“Then you will listen while I explain?”
“Yes, with all my ears and all my heart.”
“You remember the year we met, when we danced and went nutting together, a thoughtless boy and girl—”
“Remember it! Have I ever—”
“You are not to interrupt. Of course you remember it all, and are ready to tell me that you loved me the first moment that you saw me at the window in High street. Well, perhaps I shall not object to being told it at a proper time, but now I am making my confessions. I liked you then, because you were Katie's cousin, and almost my first partner, and were never tired of dancing, and were generally merry and pleasant, though you sometimes took to lecturing, even in those days.”
“But, Mary—”
“You are to be silent now and listen. I liked you then. But you are not to look conceited and flatter yourself. It was only a girl's fancy. I couldn't have married you then—given myself up to you. No, I don't think I could, even on the night when fished for me out of the window with the heather and heliotrope, though I kept them and have them still. And then came that scene down below, at old Simon's cottage, and I thought I should never wish to see you again. And then I came out in London, and went abroad. I scarcely heard of you again for a year, for Katie hardly ever mentioned you in her letters, and though I sometimes wished that she would, and thought I should just like to know what you were doing, I was too proud to ask. Meantime I went out and enjoyed myself, and had a great many pretty things said to me—much prettier things than you ever said—and made the acquaintance of pleasant young men, friends of papa and mamma; many of them with good establishments, too. But I shall not tell you anything more about them, or you will be going off about the luxuries I have been used to. Then I began to hear of you again. Katie came to stay with us, and I met some of your Oxford friends. Poor dear Katie! She was full of you and your wild sayings and doings, half-frightened and half-pleased, but all the time the best and truest friend you ever had. Some of the rest were not friends at all; and I have heard many a sneer and unkind word, and stories of your monstrous speeches and habits. Some said you were mad; others that you liked to be eccentric; that you couldn't bear to live with your equals; that you sought the society of your inferiors to be flattered. I listened, and thought it all over, and, being willful and eccentric myself, you know, liked more and more to hear about you, and hoped I should see you again some day. I was curious to judge for myself whether you were much changed for the better or the worse.

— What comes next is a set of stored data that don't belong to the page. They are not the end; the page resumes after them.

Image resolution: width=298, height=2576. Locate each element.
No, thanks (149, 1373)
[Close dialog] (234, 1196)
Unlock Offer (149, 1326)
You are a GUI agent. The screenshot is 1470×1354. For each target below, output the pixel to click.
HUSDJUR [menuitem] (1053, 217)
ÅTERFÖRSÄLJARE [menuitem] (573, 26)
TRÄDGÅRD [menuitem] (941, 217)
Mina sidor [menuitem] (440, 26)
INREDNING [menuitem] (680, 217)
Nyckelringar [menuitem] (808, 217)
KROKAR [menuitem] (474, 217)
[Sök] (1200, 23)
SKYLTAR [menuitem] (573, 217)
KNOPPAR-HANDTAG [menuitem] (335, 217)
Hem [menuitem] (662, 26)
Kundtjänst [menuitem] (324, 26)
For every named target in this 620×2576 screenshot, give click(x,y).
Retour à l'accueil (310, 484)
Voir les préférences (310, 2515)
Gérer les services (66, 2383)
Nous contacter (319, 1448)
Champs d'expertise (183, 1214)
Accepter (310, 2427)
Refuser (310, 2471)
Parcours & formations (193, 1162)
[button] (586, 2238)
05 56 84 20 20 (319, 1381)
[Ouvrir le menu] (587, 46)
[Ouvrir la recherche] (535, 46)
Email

“And at last came the day when I saw you again, carrying the poor lame child; and, after that, you know what happened. So here we are, dear, and you are my husband. And you will please never to look serious again, from any foolish thought that I have been taken in; that I did not know what I was about when I took you, 'for better or for worse, for richer or for poorer, in sickness and in health, till death us do part.' Now, what have you to say for yourself?”
“Nothing, but a great deal for you. I see more and more, my darling, what a brave, generous, pitying angel I have tied to myself. But seeing that makes me despise myself more.”
“What! you are going to dare to disobey me already?”